### Objective
Please output the rows from the line containing "is (1906, 808)." up to and including the line containing "learn more is" as a numbered list, leaving out any blank lines.

-- BEGIN --

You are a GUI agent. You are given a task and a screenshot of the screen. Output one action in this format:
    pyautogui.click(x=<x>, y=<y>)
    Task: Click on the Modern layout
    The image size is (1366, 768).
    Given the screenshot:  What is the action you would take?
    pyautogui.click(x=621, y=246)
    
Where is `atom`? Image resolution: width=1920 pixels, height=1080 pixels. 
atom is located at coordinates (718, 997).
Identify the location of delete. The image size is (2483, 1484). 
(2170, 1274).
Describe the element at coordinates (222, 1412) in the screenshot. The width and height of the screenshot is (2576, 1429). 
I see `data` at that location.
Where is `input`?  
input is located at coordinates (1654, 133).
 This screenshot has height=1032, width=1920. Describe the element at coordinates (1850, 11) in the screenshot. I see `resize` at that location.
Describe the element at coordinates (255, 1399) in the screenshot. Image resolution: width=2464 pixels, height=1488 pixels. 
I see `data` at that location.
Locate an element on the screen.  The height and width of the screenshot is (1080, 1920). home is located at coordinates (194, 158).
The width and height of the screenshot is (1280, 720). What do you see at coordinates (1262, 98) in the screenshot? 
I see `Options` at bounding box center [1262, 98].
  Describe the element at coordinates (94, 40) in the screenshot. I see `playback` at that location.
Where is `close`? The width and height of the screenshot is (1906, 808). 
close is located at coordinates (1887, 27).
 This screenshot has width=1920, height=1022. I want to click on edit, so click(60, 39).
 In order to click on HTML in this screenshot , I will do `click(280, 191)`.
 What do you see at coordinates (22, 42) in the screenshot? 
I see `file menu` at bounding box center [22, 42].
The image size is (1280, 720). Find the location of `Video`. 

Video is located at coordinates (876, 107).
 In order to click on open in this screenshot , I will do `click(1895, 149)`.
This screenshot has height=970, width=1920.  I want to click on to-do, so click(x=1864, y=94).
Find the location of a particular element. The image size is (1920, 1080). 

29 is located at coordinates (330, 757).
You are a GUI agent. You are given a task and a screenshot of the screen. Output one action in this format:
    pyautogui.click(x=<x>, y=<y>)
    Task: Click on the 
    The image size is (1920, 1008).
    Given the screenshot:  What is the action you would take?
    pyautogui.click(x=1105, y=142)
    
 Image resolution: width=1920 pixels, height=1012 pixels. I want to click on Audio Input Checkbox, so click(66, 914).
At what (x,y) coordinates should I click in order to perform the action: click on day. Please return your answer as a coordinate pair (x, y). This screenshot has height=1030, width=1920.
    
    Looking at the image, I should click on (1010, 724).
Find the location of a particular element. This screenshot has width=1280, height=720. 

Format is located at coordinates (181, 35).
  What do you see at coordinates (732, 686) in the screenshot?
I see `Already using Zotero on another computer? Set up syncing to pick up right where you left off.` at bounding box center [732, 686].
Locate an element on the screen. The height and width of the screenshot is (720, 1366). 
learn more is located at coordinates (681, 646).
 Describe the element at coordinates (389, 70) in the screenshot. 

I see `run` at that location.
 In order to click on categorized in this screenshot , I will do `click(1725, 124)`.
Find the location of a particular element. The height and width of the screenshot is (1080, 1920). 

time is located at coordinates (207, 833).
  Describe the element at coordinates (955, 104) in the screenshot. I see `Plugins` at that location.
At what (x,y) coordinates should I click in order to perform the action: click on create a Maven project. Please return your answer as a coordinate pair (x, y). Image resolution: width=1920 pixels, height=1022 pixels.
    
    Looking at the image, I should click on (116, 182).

-- END --

### The completed task
1. Where is `close`? The width and height of the screenshot is (1906, 808). 
2. close is located at coordinates (1887, 27).
3.  This screenshot has width=1920, height=1022. I want to click on edit, so click(60, 39).
4.  In order to click on HTML in this screenshot , I will do `click(280, 191)`.
5.  What do you see at coordinates (22, 42) in the screenshot? 
6. I see `file menu` at bounding box center [22, 42].
7. The image size is (1280, 720). Find the location of `Video`. 
8. Video is located at coordinates (876, 107).
9.  In order to click on open in this screenshot , I will do `click(1895, 149)`.
10. This screenshot has height=970, width=1920.  I want to click on to-do, so click(x=1864, y=94).
11. Find the location of a particular element. The image size is (1920, 1080). 
12. 29 is located at coordinates (330, 757).
13. You are a GUI agent. You are given a task and a screenshot of the screen. Output one action in this format:
14.     pyautogui.click(x=<x>, y=<y>)
15.     Task: Click on the 
16.     The image size is (1920, 1008).
17.     Given the screenshot:  What is the action you would take?
18.     pyautogui.click(x=1105, y=142)
19.  Image resolution: width=1920 pixels, height=1012 pixels. I want to click on Audio Input Checkbox, so click(66, 914).
20. At what (x,y) coordinates should I click in order to perform the action: click on day. Please return your answer as a coordinate pair (x, y). This screenshot has height=1030, width=1920.
21.     Looking at the image, I should click on (1010, 724).
22. Find the location of a particular element. This screenshot has width=1280, height=720. 
23. Format is located at coordinates (181, 35).
24.   What do you see at coordinates (732, 686) in the screenshot?
25. I see `Already using Zotero on another computer? Set up syncing to pick up right where you left off.` at bounding box center [732, 686].
26. Locate an element on the screen. The height and width of the screenshot is (720, 1366). 
27. learn more is located at coordinates (681, 646).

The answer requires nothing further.